Erwinase, to treat acute lymphoblastic leukaemia, was once supplied very cheaply but its price has soared since control over production and commercialisation was sold on to companies not originally involved in its development or manufacture.
Yet for most of the drugs needed to treat children’s cancers, the problem is more one of availability of high quality medicines. Many of the large research-based pharmaceutical companies have pulled out of production of the established cancer medicines on which there are no longer patents. Instead, most are made by lower cost generic manufacturers, primarily in India and China.
That has raised a different sort of concern about prices: that the charges are too low to be viable and that the pool of suppliers is diminishing to the point where some drugs may no longer be available.
In any case, there are growing worries over the quality of production. “We have drugs available but you can’t tell how good they are,” says Dr Renner in Ghana. “We have been questioning their quality because children don’t seem to do so well on them,” she adds. “Is that the biology of the cancer or is it substandard drugs? It’s difficult to know.”
Some work done elsewhere to analyse batches of cancer drugs has suggested that they are substandard and risk having little curative effect. “There is strong evidence that essential medicines are frequently sub optimal, or totally ineffective,” argues Prof Eden. Yet so far there has been little willingness by producers or regulators to intervene and push for improvements.
Even efforts to make existing drugs available, affordable and accessible will not be sufficient to tackle unnecessary deaths. Medical personnel and access to diagnostics are also required.
So, too, is a more balanced perspective that gives a higher priority to cancers suffered by children. These have been long overshadowed by cancers that afflict adults and require different approaches.

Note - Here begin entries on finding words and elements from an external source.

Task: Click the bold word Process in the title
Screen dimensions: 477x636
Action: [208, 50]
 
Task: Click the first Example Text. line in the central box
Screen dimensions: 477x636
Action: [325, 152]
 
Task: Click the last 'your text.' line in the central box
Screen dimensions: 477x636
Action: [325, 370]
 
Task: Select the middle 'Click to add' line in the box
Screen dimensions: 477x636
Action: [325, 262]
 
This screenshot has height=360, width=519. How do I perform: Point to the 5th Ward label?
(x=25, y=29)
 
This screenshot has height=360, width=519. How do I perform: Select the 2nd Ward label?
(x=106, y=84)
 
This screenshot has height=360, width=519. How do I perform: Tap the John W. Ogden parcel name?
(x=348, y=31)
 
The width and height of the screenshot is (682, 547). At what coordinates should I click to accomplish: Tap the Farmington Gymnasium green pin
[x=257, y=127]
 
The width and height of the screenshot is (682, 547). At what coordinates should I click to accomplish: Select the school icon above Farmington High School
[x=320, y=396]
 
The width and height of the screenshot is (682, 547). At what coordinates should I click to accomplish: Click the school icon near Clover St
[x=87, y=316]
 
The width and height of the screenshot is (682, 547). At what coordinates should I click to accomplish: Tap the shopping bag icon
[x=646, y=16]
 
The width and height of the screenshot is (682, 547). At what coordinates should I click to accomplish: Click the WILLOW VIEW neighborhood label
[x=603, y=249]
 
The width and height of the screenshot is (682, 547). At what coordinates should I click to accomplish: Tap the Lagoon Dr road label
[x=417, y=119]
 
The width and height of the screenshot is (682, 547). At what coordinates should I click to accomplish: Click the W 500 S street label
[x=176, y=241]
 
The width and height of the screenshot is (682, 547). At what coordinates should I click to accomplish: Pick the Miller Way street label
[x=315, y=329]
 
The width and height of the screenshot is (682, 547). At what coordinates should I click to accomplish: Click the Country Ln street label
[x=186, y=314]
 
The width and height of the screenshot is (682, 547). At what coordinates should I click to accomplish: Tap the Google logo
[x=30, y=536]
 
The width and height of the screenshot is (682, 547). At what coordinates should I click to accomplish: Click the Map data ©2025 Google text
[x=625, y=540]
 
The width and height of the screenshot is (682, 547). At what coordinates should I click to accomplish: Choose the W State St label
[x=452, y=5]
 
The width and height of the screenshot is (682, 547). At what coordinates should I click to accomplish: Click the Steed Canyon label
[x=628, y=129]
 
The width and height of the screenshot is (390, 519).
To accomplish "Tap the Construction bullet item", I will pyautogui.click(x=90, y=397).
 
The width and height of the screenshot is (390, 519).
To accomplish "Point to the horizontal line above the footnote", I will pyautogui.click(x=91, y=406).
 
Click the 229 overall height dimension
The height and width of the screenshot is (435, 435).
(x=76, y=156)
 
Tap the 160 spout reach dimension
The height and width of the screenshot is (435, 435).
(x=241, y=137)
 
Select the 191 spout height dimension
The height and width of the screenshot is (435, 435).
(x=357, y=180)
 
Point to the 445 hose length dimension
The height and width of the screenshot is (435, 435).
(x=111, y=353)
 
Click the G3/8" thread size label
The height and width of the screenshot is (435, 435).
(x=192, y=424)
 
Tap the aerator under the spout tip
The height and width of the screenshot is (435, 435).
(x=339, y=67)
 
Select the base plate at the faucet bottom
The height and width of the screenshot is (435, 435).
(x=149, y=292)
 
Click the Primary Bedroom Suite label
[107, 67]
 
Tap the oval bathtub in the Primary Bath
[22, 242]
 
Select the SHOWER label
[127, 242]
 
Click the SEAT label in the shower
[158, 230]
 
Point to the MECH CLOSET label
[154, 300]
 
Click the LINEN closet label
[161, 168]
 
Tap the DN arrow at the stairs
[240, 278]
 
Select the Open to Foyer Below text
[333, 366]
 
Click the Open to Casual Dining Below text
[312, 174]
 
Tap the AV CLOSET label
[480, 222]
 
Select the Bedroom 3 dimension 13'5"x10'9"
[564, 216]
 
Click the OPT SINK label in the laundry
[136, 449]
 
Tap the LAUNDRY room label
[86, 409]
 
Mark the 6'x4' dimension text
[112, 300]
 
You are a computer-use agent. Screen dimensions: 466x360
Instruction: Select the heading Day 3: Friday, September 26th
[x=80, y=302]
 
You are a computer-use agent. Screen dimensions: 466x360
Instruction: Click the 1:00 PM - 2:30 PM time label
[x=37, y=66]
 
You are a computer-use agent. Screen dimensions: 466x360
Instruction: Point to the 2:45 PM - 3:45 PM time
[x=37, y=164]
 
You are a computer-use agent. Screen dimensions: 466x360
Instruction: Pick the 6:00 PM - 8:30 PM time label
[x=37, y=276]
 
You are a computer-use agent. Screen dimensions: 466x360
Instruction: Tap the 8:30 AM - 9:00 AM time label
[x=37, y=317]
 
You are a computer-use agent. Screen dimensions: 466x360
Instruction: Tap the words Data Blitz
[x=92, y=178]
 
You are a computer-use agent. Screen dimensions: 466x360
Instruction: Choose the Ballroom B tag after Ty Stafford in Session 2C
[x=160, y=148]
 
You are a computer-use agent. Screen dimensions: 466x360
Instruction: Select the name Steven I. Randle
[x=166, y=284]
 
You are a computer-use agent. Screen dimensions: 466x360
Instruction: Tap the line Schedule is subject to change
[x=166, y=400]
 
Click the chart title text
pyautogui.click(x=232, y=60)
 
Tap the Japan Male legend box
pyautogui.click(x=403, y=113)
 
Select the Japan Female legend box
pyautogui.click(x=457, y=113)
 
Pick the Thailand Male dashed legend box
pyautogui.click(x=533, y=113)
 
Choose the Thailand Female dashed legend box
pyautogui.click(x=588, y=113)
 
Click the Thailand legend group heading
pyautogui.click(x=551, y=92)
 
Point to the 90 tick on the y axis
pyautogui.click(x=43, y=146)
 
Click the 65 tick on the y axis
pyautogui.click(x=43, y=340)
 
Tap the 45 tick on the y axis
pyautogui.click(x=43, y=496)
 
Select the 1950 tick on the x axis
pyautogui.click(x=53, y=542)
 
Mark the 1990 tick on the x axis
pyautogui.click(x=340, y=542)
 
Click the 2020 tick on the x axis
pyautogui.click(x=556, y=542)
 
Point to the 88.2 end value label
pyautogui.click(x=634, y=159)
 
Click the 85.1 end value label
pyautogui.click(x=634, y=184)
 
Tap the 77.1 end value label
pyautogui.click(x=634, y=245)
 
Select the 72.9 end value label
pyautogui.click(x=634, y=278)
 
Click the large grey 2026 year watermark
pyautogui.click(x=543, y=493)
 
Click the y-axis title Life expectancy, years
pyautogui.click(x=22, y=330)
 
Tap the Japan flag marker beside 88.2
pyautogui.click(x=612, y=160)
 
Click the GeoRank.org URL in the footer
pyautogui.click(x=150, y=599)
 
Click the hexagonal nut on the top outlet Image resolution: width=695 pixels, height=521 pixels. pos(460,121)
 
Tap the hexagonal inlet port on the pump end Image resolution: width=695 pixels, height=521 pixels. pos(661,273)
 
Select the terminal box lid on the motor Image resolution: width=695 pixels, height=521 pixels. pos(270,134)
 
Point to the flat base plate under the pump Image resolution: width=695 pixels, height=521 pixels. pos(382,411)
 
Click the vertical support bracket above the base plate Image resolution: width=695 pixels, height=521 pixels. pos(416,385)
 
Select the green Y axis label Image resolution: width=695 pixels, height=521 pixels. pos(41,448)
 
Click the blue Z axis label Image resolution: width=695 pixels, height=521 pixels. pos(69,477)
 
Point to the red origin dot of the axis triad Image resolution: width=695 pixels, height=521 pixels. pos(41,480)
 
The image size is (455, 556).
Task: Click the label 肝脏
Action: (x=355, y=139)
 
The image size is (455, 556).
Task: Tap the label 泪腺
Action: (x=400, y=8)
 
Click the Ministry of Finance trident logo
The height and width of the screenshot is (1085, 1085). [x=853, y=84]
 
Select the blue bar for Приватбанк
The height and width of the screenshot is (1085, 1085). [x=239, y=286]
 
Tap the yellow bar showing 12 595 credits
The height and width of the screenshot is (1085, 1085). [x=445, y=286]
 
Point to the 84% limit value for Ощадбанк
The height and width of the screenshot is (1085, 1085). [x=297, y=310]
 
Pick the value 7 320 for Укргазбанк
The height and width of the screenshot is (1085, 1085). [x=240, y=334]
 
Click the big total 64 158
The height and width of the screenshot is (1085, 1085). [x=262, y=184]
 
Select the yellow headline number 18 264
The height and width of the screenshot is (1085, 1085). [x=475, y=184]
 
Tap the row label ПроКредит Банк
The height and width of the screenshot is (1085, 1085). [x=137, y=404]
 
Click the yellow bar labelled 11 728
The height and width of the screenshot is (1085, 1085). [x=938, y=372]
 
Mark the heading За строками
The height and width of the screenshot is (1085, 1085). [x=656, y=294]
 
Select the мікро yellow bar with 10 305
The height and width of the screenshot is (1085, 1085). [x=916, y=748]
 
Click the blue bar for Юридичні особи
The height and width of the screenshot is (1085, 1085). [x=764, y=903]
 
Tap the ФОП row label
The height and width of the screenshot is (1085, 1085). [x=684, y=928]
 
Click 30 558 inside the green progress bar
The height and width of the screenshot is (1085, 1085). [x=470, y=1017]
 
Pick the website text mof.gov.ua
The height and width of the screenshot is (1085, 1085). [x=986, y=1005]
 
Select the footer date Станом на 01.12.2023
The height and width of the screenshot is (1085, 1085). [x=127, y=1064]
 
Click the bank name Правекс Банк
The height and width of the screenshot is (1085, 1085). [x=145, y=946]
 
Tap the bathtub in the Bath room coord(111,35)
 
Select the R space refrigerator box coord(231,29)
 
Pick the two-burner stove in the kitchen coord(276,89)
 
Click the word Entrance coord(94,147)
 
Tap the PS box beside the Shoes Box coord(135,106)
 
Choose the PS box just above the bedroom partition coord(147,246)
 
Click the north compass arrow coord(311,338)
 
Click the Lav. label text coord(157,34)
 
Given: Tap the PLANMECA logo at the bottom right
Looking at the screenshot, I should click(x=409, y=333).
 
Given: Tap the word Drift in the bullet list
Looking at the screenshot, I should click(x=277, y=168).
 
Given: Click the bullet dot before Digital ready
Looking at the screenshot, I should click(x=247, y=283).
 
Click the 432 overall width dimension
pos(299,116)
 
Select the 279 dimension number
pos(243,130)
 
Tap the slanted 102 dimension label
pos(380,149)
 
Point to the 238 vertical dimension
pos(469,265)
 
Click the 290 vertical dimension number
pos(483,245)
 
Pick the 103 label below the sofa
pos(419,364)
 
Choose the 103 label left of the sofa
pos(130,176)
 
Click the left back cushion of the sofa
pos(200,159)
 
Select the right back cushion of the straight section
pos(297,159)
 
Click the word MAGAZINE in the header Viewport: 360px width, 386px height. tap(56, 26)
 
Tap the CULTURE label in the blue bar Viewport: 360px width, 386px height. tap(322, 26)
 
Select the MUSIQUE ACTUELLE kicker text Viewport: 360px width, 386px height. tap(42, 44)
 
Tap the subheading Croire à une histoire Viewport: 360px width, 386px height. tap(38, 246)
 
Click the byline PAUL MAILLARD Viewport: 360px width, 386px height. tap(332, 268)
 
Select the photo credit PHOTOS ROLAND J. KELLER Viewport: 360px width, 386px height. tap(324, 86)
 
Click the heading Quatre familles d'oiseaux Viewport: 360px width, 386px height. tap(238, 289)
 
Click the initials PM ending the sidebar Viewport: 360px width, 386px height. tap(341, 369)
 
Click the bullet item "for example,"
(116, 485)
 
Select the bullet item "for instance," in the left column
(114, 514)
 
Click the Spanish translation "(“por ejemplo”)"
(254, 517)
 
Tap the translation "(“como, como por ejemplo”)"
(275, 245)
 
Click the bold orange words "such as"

Prof Eden says health officials often erroneously lump the two together. Many adult cancers can be prevented — such as lung cancer, caused by smoking, and HPV, or human papilloma virus that affects the skin and moist membranes lining the body, around, for example, the mouth and genitals and against which a vaccine exists. By contrast, many children’s cancers cannot be prevented and early diagnosis coupled with treatment remains central.
There are some exceptions. The reduction in malaria across Africa in recent years — which is the result of widespread use of insecticides, bed nets and more effective drugs — may help reduce the incidence of Burkitt’s lymphoma; so, too, improved nutrition and sanitation.
At present, in most children’s cancers, however, cure remains a far more important and neglected priority than prevention.